In NUMBER reference (
http://download-west.oracle.com/docs/cd/B10501_01/server.920/a96540/sql_elements2a.htm#45443) there is:
NUMBER Datatype
The NUMBER datatype stores zero, positive, and negative fixed and floating-point numbers with magnitudes between 1.0 x 10-130 and 9.9...9 x 10125 (38 nines followed by 88 zeroes) with 38 digits of precision. If you specify an arithmetic expression whose value has a magnitude greater than or equal to 1.0 x 10126, then Oracle returns an error.
Specify a fixed-point number using the following form:
NUMBER(p,s)
where:
p is the precision, or the total number of digits. Oracle guarantees the portability of numbers with precision ranging from 1 to 38.

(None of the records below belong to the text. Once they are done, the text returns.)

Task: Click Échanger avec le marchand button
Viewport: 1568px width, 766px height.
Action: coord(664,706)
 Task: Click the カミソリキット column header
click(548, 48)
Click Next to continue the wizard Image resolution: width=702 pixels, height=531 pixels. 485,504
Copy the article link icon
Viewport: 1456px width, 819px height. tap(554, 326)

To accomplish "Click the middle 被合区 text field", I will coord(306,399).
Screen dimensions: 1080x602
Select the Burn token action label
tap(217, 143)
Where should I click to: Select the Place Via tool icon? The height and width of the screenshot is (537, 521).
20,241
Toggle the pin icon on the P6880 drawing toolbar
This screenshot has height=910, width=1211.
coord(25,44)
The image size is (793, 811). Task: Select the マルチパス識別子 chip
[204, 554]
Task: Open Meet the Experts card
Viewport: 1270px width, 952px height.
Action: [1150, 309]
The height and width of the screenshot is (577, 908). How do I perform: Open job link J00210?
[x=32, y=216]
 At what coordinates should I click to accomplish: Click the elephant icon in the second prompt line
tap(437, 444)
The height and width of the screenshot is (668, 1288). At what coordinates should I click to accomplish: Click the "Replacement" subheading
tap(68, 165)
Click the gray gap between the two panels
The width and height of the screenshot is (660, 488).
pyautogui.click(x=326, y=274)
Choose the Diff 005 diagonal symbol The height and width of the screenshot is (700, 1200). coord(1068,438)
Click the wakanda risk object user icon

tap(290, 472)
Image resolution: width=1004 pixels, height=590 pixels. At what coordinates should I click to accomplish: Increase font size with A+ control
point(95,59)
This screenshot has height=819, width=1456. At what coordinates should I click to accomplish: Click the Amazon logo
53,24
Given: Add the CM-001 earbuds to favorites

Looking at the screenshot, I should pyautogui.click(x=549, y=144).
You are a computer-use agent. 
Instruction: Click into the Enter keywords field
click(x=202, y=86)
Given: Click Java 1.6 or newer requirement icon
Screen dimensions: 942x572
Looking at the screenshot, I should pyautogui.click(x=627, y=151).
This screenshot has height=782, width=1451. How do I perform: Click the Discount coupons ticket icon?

s is the scale, or the number of digits to the right of the decimal point. The scale can range from -84 to 127.
Specify an integer using the following form:
NUMBER(p)
This represents a fixed-point number with precision p and scale 0 and is equivalent to NUMBER(p,0).
Specify a floating-point number using the following form:
NUMBER
The absence of precision and scale designators specifies the maximum range and precision for an Oracle number.